The Quest of the Silver Fleece
Page 26
“But that’s been decided, hasn’t it?” put in Smith.
“Yes,” grumbled Easterly; “but it makes it hard already. At any rate, the Educational Bill must be killed right off. No more talk; no more consideration—kill it, and kill it now. Now about this Child Labor Bill: Todd’s Civic Club is raising the mischief. Who’s responsible?”
The silent Jackson spoke up. “Congressman Cresswell’s wife has been very active, and Todd thinks they’ve got the South with them.”
“Congressman Cresswell’s wife!” Easterly’s face was one great exclamation point. “Now what the devil does this mean?”
“I’m afraid,” said Senator Smith, “that it may mean an attempt on the part of Cresswell’s friends to boost him for the French ambassadorship.
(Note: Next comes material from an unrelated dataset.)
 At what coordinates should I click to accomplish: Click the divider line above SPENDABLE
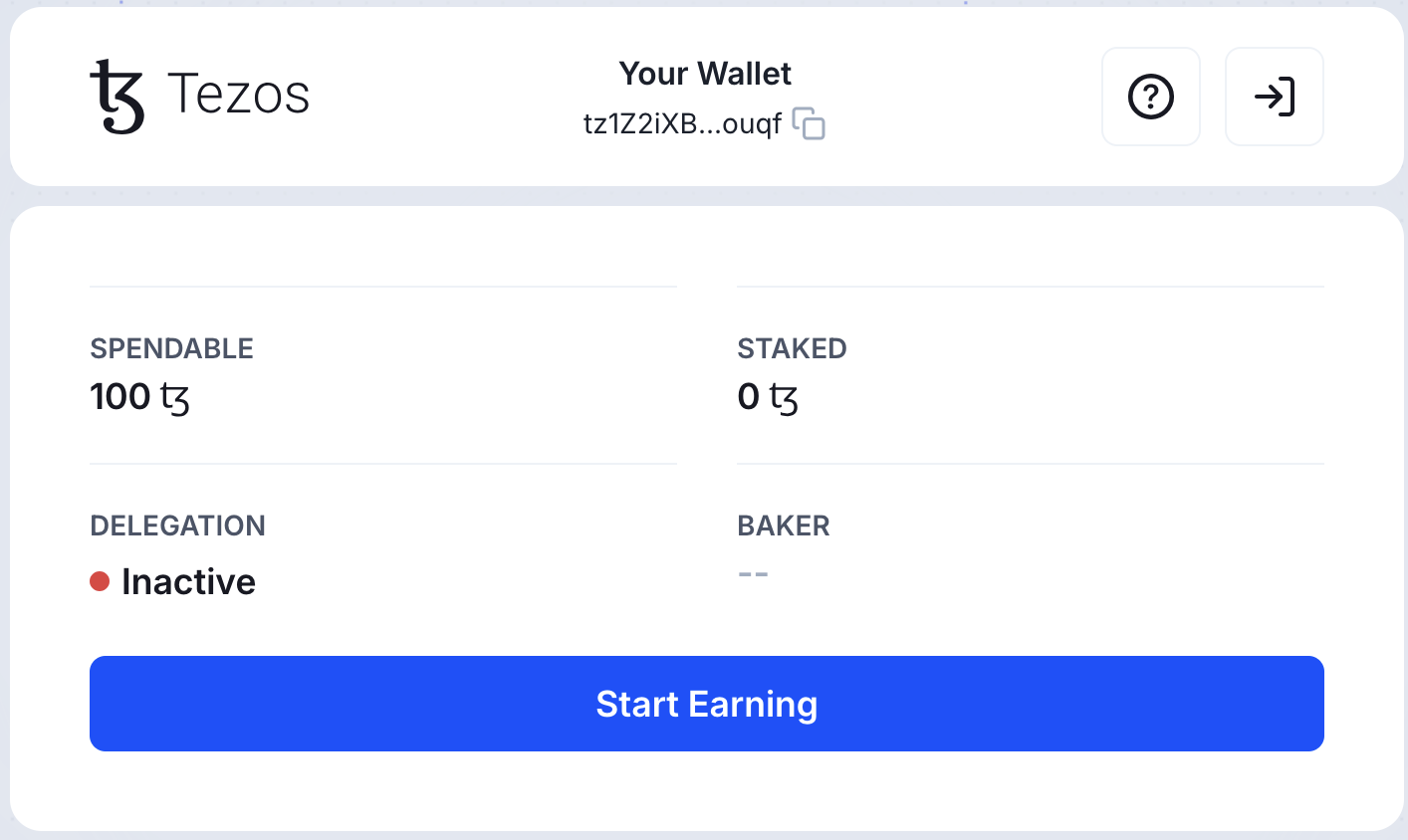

He’s the only Southerner with money enough to support the position, and there’s been a good deal of quiet talk, I understand, in Southern circles.”
“But it’s treason!” Easterly shouted. “It will ruin the plans of the Combine to put this amended Child Labor Bill through. John Taylor has just written me that he’s starting mills at Toomsville, and that he depends on unrestricted labor conditions, as we must throughout the South. Doesn’t Cresswell know this?”
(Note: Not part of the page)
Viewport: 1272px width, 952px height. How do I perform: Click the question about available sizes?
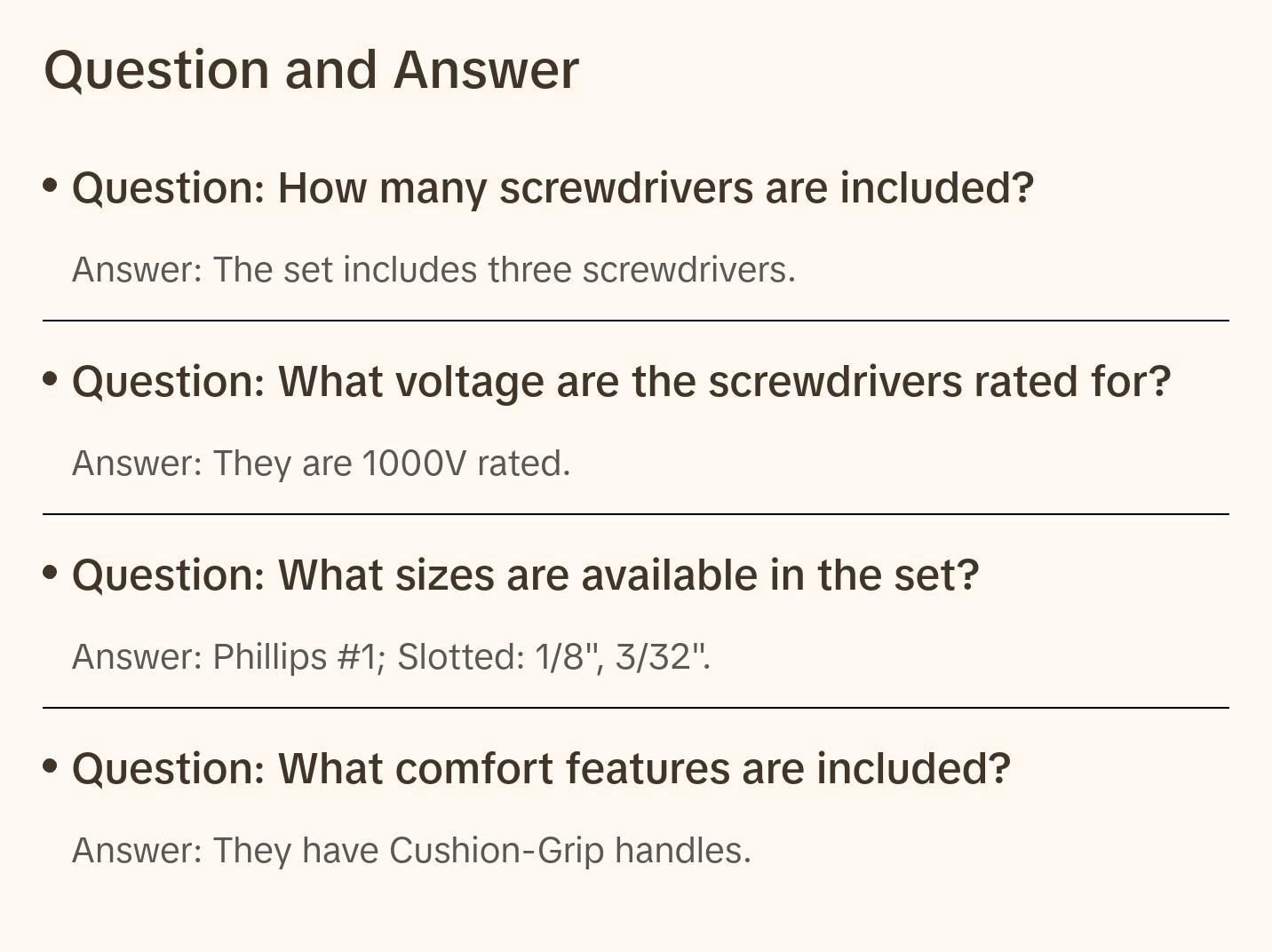pyautogui.click(x=525, y=575)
“Of course. I think it’s just a bluff. If he gets the appointment he’ll let the bill drop.”
“I see—everybody is raising his price, is he? Pretty soon the darky will be holding us up. Well, see Cresswell, and put it to him strong. I must go. Wire me.”
Senator Smith presented the matter bluntly to Cresswell as soon as he saw him. “Which would the South prefer—Todd’s Education Bill, or Alwyn’s appointment?”
It was characteristic of Cresswell that the smaller matter of Stillings’ intrigue should interest him more than Todd’s measure, of which he knew nothing.
“What is Todd’s bill?” asked Harry Cresswell, darkening.
Smith, surprised, got out a copy and explained. Cresswell interrupted before he was half through.
“Don’t you see,” he said angrily, “that that will ruin our plans for the Cotton Combine?”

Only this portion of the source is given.